Peregrine runs on a Radxa Dragon Q6A, a small single-board computer built around the Qualcomm QCS6490. The chip pairs an 8-core Kryo CPU with an Adreno 643 GPU and a Hexagon v68 NPU rated at up to 12 TOPS. Our current board has 8 GB of LPDDR5 and runs Radxa's Ubuntu 24.04 (Noble) image. On top of all that, Llama 3.2 1B runs on the NPU through Qualcomm's Genie and QNN runtime at roughly 12 tokens per second. It has been steady in production. No audio leaves the rig, no cell connection required.

Why we wanted to try the 3B

A 12 GB version of the same board is on the way, which removes the easy answer for staying small on memory. The interesting question became whether the same chip could carry Llama 3.2 3B at the same context length and the same fully on-device path. A 3B in the same family writes meaningfully better answers than a 1B. On paper, the silicon has room.

What we tried

We compiled Llama 3.2 3B for the QCS6490 through Qualcomm's AI Hub, using the qcs6490-proxy compile target and the catalog entry for the 3.2 3B Instruct model. Quantization was W4A16. Context length was 1024 to match the current 1B bundle. The compile produced a 2.8 GB Genie bundle: three weight-share .bin parts, a genie_config.json, an htp_backend_ext_config.json, and the tokenizer files. Same shape as the working 1B bundle.

The bundle went onto the board in its own directory, separate from the working 1B. The runtime libraries on the board (libGenie.so, genie-t2t-run, and the five QNN libraries it pulls in) were symlinked from the 1B bundle's directory. The configs were patched to match the same idle and thermal behavior the 1B already runs. The systemd service got a drop-in override rather than an edit to the canonical service file, so reverting was a single delete and a daemon reload. The 1B service stayed the canonical default the whole way through.

What blocked us

The board would not load the new model. The piece of software on the board whose job is to take a compiled model file and bring it up on the NPU refused the new bundle and returned an error before it ever ran a token. We confirmed the refusal was not our launcher's fault by asking that loader to open the model directly. Same refusal.

The root cause is a version gap. The new bundle was compiled against QAIRT 2.42. The library on the board is QAIRT 2.40.1. Qualcomm's compiled context-binary format is not backward compatible across that gap. AI Hub no longer exposes a 2.40 compile target. The lowest you can ask for is 2.42, the default is 2.45, and the latest is 2.46. So no recompile we can do against today's AI Hub will produce a bundle that loads on the Radxa OS image as it currently ships.

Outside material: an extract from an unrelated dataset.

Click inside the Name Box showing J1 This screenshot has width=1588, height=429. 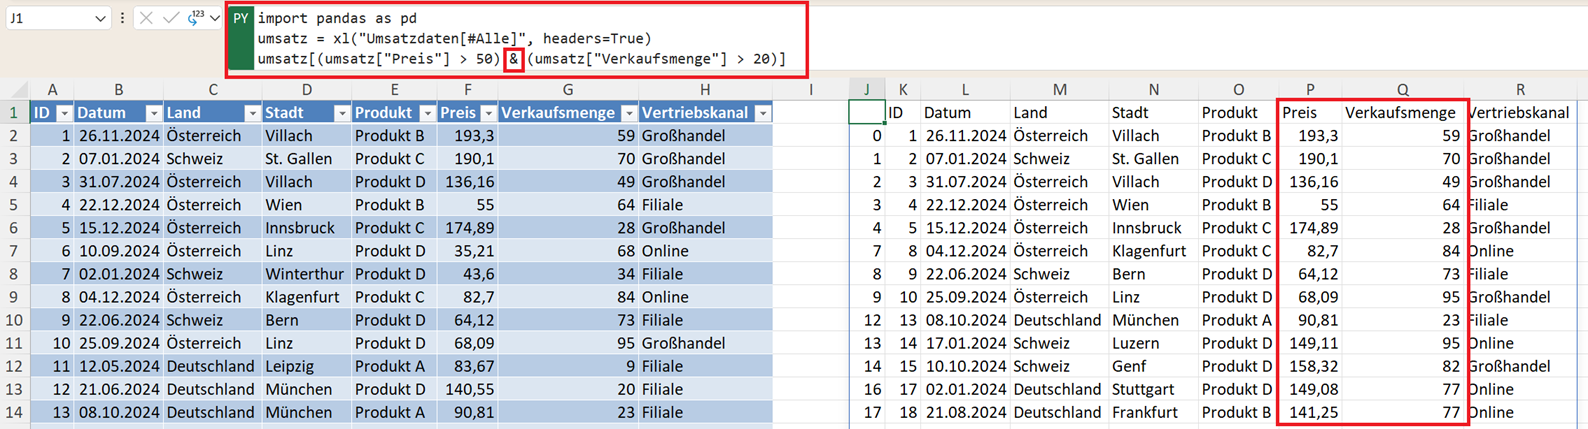(48, 18)
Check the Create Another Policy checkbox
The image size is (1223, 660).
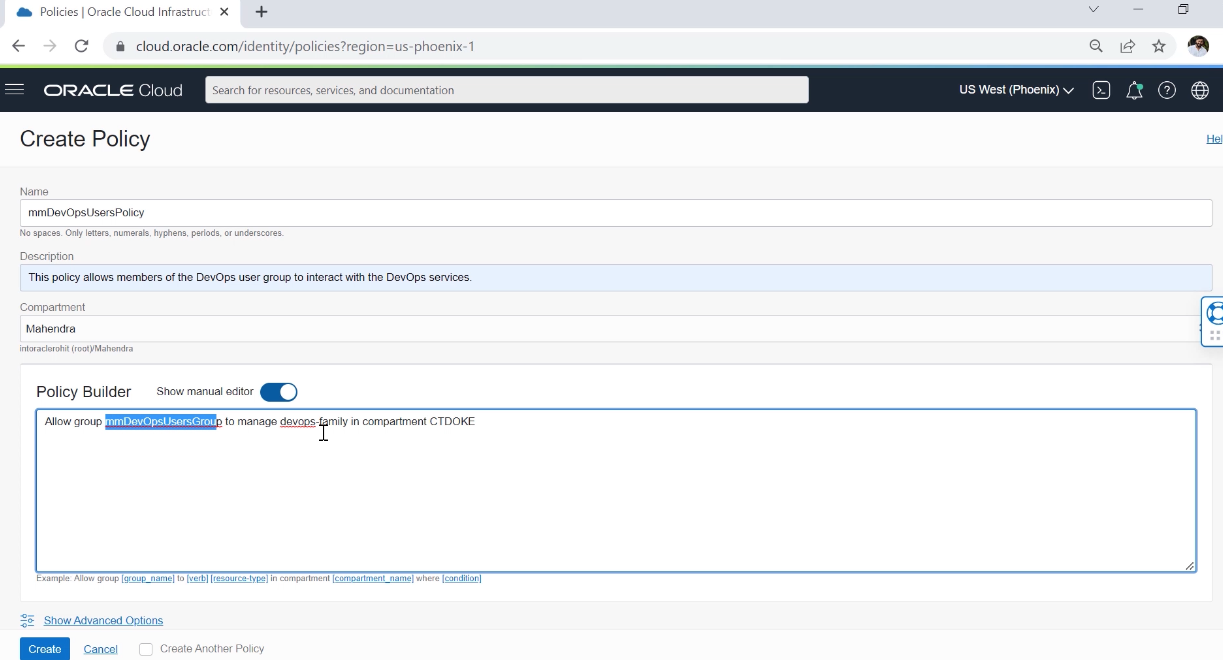[x=146, y=649]
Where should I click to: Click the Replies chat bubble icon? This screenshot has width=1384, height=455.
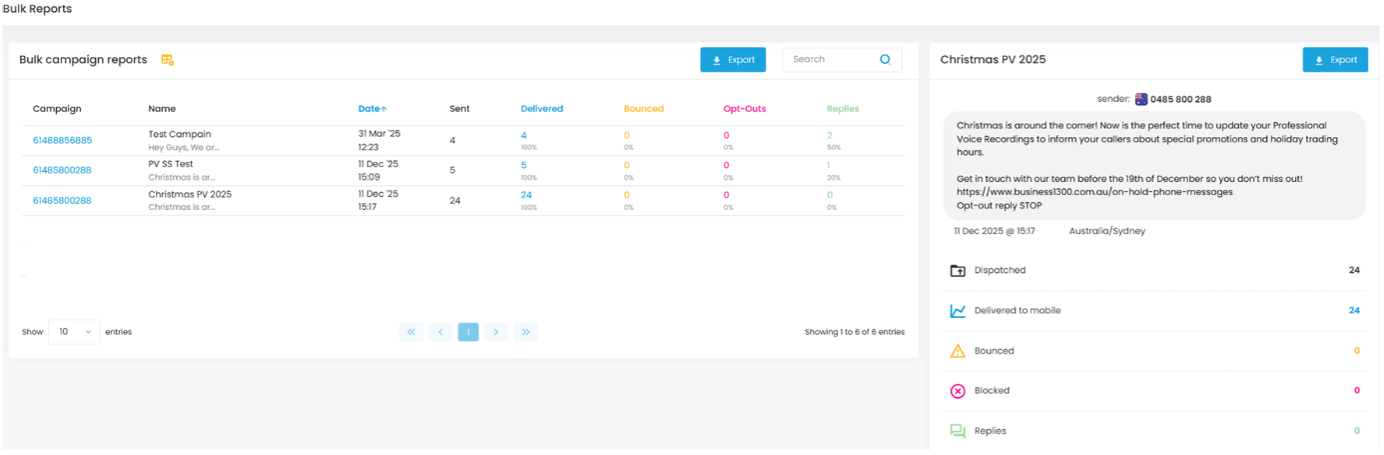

What this changes about the ceiling

We had been describing the Hexagon v68 NPU on this chip as having a hard ceiling on how big a local model it could run. That framing was wrong. The chip can compute the 3B. The block is a software version mismatch between the runtime libraries shipping in Radxa's OS image and the runtime that AI Hub now targets. It is a software gap, not a silicon gap. That moves the next step from "buy bigger silicon" to "close the runtime gap," which is a much cheaper plan.

Path forward

For now, we are staying with the 1B model that is already in production. It is steady, it is fast enough for the way Peregrine gets used in the rig, and keeping the smaller-memory variant of the board keeps the bill of materials lower for anyone building one. If the runtime version gap closes and the larger-memory variant comes down in price, we will pick this back up. Until then, 1B is the answer.